◆ Material provided ◆
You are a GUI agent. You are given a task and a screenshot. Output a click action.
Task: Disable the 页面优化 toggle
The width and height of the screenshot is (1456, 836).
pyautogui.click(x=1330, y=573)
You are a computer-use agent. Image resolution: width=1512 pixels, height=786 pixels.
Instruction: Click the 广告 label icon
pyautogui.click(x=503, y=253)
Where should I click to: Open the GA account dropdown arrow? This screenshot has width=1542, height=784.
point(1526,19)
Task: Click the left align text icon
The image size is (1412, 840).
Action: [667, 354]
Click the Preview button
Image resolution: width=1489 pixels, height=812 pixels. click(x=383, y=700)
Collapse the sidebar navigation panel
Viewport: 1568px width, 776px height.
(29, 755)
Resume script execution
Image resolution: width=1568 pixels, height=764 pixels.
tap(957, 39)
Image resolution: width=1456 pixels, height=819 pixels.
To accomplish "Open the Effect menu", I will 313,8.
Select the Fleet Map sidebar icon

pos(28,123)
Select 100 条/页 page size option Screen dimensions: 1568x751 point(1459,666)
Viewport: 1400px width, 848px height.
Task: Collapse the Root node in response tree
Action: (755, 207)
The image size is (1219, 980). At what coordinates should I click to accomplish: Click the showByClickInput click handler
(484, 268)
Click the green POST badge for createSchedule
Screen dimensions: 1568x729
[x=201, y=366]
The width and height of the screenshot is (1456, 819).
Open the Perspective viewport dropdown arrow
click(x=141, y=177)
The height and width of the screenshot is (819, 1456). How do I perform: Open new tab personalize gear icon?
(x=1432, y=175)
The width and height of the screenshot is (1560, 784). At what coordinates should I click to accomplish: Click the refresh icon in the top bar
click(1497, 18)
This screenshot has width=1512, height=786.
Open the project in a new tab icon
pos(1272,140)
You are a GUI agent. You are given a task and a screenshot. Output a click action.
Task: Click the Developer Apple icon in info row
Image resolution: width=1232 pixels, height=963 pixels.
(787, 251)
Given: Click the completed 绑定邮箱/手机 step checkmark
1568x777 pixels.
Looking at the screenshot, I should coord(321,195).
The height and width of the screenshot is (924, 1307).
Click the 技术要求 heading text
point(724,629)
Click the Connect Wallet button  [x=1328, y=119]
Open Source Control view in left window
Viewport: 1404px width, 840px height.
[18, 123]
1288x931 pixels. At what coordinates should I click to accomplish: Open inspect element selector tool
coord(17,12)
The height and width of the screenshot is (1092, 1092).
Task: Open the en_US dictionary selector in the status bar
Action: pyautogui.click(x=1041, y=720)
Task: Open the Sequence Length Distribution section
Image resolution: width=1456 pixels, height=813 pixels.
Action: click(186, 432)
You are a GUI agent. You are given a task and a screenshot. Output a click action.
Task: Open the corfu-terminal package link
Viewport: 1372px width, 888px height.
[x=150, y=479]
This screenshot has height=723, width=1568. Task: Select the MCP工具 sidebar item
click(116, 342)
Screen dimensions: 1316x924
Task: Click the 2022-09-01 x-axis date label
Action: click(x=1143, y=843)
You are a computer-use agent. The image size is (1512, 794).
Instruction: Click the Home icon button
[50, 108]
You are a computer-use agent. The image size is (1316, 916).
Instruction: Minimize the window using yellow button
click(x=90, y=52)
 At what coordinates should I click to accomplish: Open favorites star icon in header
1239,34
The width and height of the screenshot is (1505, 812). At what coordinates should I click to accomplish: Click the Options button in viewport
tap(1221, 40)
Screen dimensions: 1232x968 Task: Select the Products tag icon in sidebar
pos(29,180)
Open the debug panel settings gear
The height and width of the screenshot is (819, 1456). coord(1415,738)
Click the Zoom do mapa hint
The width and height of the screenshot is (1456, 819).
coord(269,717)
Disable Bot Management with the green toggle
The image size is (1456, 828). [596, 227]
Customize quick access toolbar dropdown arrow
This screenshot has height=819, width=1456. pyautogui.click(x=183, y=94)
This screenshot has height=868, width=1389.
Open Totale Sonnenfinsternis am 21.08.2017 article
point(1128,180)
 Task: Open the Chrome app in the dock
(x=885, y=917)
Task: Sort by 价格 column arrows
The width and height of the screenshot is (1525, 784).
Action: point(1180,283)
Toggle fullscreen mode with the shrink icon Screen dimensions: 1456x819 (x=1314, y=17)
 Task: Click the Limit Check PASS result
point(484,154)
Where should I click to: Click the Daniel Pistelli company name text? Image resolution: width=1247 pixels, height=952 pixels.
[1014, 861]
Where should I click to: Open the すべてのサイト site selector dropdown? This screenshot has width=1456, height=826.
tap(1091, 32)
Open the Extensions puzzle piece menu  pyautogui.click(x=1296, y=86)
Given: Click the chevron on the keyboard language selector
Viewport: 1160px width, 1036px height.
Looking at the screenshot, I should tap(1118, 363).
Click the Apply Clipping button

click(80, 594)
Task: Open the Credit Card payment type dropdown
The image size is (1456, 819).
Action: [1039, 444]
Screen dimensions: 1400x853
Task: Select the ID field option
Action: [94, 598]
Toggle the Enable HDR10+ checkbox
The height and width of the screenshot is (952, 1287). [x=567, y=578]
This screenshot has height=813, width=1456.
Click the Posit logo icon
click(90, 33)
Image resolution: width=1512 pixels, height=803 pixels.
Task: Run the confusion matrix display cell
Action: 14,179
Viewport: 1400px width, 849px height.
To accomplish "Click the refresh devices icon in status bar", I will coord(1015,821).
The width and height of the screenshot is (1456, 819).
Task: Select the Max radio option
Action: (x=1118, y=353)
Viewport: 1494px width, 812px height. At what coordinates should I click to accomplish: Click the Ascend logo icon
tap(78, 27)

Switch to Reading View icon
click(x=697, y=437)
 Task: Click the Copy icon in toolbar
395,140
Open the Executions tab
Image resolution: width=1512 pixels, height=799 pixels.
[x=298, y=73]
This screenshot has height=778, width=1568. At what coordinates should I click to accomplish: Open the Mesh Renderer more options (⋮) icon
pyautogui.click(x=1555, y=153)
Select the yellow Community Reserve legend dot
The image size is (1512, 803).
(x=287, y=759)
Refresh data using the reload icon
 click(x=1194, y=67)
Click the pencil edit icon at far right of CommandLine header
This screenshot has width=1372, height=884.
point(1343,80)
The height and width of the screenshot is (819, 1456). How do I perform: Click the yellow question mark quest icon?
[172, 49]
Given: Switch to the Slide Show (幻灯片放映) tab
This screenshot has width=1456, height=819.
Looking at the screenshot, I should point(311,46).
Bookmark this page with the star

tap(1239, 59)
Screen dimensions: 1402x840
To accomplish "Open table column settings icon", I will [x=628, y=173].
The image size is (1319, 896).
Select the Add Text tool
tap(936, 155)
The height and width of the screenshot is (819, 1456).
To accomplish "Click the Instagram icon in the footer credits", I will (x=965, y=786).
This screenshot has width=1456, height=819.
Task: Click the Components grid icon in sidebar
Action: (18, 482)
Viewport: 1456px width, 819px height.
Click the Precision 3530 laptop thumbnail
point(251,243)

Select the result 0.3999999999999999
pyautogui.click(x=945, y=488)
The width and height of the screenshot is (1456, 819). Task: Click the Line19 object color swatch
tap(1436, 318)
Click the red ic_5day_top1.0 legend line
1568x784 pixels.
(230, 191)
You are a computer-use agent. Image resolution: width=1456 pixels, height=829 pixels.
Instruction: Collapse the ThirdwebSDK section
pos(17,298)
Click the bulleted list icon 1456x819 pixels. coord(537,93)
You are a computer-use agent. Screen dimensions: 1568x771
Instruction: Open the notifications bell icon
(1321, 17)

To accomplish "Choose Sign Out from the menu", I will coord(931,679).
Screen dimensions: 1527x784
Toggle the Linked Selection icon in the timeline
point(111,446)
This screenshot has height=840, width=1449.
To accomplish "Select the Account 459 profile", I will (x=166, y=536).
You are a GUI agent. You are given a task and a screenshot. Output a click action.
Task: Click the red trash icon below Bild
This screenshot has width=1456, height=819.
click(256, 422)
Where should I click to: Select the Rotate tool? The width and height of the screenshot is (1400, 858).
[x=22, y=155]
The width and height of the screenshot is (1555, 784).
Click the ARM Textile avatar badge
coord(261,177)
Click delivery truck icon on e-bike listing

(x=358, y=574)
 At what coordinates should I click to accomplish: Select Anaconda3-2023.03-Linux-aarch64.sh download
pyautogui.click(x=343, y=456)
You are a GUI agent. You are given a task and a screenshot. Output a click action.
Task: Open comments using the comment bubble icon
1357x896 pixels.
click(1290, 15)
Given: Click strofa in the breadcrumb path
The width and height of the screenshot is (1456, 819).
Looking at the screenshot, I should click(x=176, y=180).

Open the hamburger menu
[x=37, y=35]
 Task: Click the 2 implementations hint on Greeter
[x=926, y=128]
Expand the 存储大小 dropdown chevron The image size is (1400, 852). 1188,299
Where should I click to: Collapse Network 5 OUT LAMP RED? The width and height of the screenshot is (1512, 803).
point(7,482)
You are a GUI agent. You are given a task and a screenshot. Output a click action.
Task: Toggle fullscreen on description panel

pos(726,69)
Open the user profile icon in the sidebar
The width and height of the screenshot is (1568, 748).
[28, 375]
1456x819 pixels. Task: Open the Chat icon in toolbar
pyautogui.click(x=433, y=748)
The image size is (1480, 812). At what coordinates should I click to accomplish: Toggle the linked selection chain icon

◆ Work to complete ◆
Repeat, exactly and only, the lines from the beginning of the material through the line that contains "Task: Click the left align text icon".

◆ Final answer ◆
You are a GUI agent. You are given a task and a screenshot. Output a click action.
Task: Disable the 页面优化 toggle
The width and height of the screenshot is (1456, 836).
pyautogui.click(x=1330, y=573)
You are a computer-use agent. Image resolution: width=1512 pixels, height=786 pixels.
Instruction: Click the 广告 label icon
pyautogui.click(x=503, y=253)
Where should I click to: Open the GA account dropdown arrow? This screenshot has width=1542, height=784.
point(1526,19)
Task: Click the left align text icon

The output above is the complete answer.